One must accept— there’s no reason not to— that Trierweiler knew of the affair before it hit the tabloids. If your live-in lover was not spending the night in your bed you would probably notice. And you have to accept that she was at least willing to look away from her lover’s diversion.

For Valerie Trierweiler, fully liberated and sexually sophisticated, the ultimate horror was the humiliation… the fact that her private life had become public knowledge.

Apparently, the sense of shame is not so easily discarded. When it hits those who pretend to have overcome it, it hits them hard.

Sadly, we now learn that the French public blames Trierweiler. They never liked her anyway and never really cottoned to her being treated like the First Lady of France. Recent reports suggest that they believe that she was faking a nervous breakdown to manipulate Hollande into keeping her on as sort-of first lady.

Faking it… what was all that feminism good for if women still have to fake it? Does the French public believe that Trierweiler was being histrionic? It’s all so difficult to fathom.

Maybe marriage was not such a bad thing for women, after all.

4 comments:

Sam L. said...

What can I say, but that I am so bummed for her, and by the rotten attitude of the French as you reported it. Those callous French.
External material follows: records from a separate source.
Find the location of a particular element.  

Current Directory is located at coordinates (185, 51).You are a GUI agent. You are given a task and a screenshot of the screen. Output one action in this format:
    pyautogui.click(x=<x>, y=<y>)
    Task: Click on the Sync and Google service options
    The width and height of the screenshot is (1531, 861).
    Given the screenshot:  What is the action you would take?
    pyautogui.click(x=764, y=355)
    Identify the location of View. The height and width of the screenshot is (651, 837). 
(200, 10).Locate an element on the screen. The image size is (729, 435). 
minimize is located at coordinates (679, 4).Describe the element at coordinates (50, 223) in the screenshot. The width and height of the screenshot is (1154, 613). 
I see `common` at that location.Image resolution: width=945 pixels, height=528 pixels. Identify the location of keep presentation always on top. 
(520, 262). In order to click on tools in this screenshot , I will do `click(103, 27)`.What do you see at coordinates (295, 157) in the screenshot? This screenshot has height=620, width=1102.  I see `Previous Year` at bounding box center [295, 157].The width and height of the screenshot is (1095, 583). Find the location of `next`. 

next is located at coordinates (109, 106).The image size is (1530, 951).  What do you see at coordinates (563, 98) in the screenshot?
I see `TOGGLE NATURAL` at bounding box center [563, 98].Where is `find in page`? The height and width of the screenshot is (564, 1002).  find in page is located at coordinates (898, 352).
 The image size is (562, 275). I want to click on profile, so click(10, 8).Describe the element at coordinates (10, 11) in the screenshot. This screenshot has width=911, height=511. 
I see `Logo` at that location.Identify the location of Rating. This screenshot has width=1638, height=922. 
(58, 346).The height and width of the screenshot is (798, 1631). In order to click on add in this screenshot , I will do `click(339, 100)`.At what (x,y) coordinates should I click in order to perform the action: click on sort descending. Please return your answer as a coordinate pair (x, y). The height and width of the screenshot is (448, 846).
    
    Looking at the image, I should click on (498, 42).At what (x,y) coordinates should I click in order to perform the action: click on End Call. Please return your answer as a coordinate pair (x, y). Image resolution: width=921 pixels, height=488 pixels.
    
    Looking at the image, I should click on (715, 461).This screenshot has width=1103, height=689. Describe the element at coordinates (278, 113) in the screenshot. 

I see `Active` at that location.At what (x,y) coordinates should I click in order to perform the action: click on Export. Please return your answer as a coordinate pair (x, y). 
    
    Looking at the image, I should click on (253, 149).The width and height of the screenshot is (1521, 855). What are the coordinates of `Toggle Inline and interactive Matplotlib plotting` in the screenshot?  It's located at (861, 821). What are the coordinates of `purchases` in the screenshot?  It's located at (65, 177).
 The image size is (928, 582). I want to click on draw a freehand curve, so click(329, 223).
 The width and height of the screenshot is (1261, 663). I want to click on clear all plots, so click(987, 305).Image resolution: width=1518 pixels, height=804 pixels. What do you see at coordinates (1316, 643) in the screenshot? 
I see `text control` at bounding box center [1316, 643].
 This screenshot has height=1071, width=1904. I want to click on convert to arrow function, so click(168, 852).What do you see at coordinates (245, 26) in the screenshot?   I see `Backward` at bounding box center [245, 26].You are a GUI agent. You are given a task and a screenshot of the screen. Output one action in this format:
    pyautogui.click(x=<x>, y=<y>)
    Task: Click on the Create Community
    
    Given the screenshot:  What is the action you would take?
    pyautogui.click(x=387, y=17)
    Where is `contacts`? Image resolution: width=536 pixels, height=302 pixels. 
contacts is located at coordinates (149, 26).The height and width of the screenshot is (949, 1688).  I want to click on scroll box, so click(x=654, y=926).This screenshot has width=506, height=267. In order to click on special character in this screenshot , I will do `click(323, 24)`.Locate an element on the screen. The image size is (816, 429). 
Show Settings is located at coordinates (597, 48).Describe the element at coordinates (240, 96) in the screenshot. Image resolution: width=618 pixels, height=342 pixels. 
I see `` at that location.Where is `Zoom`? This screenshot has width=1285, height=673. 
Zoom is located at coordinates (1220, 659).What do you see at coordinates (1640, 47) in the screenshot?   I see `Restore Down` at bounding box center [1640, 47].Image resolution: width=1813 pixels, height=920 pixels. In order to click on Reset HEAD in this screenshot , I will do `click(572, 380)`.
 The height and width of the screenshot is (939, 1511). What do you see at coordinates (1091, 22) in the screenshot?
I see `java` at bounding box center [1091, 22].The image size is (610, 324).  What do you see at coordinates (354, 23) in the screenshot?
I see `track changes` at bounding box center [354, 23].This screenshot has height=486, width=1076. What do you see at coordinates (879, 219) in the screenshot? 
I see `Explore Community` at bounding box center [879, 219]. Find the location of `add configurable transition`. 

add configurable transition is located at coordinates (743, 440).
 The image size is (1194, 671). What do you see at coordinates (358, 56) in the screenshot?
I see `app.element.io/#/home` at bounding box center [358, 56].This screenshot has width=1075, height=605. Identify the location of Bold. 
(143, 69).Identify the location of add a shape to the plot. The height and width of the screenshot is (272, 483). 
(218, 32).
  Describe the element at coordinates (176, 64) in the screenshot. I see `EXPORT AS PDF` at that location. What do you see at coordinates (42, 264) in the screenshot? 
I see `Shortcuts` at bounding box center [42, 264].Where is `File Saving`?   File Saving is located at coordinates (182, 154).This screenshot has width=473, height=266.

I guess that's why they are called Frogs, for jumping from bed to bed.

Anonymous said...

I always thought it was Frederick the Great who said "Audace, audace, toujours l'audace."

Anonymous said...

I find the French endlessly fascinating. You could say I'm a Francophile. It's a source of frustration I've been too lazy to learn the language (altho I use phrases promiscuously). Rosetta Stone perhaps?

Louis XIV's younger brother was flamingly gay (can I say that?), with a like-minded entourage at court. He managed tho to have children, one a distinguished General.

Josephine had so many lovers (barely escaping the guillotine), she needed a Rolodex. When randy, Napoleon maintained a Waiting Room of naked nubile ladies (naked to guard against assassination attempts). Also perhaps, for efficiency.

When WW 1 started, they couldn't find Gen. Petain. He was at a hideaway w/his current lover.

In latest Vanity Fair, long article about tiny French lady (88 lbs) in her 80s. Wife of the late Alain Robbe Grillet, who introduced her to rather scary S/M. She lives in chateau w/female companion, & is now a celebrated Domina, with socially prominent acolytes of both sexes. Incredibly elaborate S/M rituals.

In A.Huxley's "The Devils of Loudoun", the French fascination w/clysters (enemas) is explored. In a Moliere play, a character offers to give a lady a clyster.

The novel "Gigi" is a rather creepy account of a wealthy Frenchman adopting young girl, w/plans to make her his mistress when she gets older.

"Thank Heaven For Little (French) Girls". Vive La France. -- Rich Lara

Sam L. said...

Yeah, Rich, that was my take on Gigi. Supposedly a really good, maybe great, well-known movie that I only saw after my children grew up (and, I think it was 6-11 years ago); I was appalled that the message I was getting was that the best thing this girl could aspire to was being some man's mistress.